Orientierungshilfe

Es ist ab und an sehr hilfreich, das Mindmapping zu Papier zu bringen. Denn eigentlich ist die komplette Arbeit ja schon im Kopf: der grobe Aufbau steht, die Argumentationsstruktur ist logisch. Jetzt müssen nur die Lücken zwischen den Überschriften gefüllt werden.

Wie schwierig kann es denn dann sein, diese Struktur zu verbildlichen? Am Besten mal mit einer Powerpointpräsentation beginnen, die Arbeit muss ja in zwei Wochen dem Examenskolloquium vorgestellt werden.* Ausserdem kann man dort mal zeigen, was man so alles drauf hat! Genau! Was einerseits natürlich der Versuch ist, sich erneut vor der dringend nötigen Beschäftigung mit der Theorie zu drücken, hat andererseits einen ungeahnten pädagogischen Effekt: denn das ist gar nicht so einfach!

Was zuerst? Klar, dass in der Arbeit erst der historische Hintergrund kommt, dann die Theorie, und dann der ganze Grammatikkram und die Empirie, zum Schluss die Diskussion. Aber wie in 20 Minuten dieses Projekt vorstellen?
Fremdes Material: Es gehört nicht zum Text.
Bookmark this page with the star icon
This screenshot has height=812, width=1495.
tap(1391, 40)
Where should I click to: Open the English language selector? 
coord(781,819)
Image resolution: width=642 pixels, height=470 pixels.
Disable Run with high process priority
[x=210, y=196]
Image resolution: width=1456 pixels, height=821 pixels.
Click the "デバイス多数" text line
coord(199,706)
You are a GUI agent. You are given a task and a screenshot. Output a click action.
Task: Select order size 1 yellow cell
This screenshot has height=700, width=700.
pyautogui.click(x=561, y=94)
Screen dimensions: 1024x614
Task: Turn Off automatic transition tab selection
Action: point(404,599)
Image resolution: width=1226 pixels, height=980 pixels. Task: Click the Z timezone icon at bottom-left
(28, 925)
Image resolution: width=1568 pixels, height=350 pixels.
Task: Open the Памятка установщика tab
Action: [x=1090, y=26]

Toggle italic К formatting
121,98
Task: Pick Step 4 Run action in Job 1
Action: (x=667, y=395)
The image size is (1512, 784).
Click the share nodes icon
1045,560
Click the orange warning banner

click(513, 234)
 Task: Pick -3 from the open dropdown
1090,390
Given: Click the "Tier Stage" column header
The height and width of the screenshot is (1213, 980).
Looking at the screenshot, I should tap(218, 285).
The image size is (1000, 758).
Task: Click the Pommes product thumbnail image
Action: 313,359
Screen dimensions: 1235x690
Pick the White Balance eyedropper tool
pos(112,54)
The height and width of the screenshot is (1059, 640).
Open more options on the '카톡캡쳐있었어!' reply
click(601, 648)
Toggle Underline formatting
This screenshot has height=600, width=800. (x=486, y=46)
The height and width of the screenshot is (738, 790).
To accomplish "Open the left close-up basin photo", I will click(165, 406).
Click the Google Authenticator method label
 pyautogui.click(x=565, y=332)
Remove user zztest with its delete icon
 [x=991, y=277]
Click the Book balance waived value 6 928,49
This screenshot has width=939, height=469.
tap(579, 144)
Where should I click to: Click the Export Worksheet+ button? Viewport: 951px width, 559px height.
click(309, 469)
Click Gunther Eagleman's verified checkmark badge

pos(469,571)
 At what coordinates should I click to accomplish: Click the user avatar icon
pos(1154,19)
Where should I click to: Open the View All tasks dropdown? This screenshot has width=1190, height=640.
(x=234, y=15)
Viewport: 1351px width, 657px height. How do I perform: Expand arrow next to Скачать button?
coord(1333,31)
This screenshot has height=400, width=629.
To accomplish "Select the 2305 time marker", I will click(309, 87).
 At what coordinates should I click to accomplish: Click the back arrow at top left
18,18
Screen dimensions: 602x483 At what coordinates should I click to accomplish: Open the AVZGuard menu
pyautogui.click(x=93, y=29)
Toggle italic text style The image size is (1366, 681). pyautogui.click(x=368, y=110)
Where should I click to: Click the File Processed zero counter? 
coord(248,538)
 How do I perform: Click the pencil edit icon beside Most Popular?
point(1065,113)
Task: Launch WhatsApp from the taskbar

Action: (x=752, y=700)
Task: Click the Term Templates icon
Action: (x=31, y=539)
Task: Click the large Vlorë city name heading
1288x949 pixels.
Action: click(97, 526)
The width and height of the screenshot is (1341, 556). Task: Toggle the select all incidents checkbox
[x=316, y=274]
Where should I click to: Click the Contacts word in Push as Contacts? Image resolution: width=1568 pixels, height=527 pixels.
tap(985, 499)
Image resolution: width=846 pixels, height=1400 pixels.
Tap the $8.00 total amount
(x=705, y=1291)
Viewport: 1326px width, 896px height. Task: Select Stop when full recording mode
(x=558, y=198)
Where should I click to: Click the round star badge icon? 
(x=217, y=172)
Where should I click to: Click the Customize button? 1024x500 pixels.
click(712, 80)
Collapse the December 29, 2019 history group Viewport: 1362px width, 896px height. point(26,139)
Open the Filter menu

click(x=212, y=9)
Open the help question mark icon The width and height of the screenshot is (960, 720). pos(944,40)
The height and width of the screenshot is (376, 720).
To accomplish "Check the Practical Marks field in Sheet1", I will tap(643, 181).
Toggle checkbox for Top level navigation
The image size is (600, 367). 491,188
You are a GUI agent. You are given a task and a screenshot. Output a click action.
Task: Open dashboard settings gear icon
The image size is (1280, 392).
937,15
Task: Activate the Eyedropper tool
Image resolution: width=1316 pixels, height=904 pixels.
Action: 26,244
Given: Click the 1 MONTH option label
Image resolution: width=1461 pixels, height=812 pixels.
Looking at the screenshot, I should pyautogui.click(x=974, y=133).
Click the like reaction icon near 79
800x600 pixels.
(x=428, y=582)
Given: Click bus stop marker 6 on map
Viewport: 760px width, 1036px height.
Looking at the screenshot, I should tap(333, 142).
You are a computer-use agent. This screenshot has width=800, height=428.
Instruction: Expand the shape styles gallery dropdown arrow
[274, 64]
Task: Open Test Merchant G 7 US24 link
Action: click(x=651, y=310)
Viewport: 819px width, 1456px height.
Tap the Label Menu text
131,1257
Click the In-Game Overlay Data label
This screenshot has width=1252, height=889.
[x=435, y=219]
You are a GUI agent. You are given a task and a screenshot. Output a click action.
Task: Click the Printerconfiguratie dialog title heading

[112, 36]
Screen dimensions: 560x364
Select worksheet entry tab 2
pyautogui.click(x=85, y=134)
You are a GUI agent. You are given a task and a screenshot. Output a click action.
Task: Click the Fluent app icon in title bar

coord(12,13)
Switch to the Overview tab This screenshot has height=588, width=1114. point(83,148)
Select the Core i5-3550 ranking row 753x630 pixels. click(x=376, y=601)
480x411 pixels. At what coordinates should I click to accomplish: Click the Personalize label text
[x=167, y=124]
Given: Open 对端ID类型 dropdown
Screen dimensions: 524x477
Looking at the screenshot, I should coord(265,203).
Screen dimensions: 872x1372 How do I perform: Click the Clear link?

Kurz fassen, das Wichtige erkennen und einfach das widergeben, was man theoretisch in den letzten drei Wochen gemacht hat.

Andererseits zeigt das so toll auf, was man so alles nicht drauf hat.

*Aufmerksamen Lesern wird nicht entgangen sein, dass hier der Autorin der Zufall bzw. die Krankheit des Professors zu Hilfe kam und sie somit erst in zwei Wochen und nicht schon morgen präsentieren muss.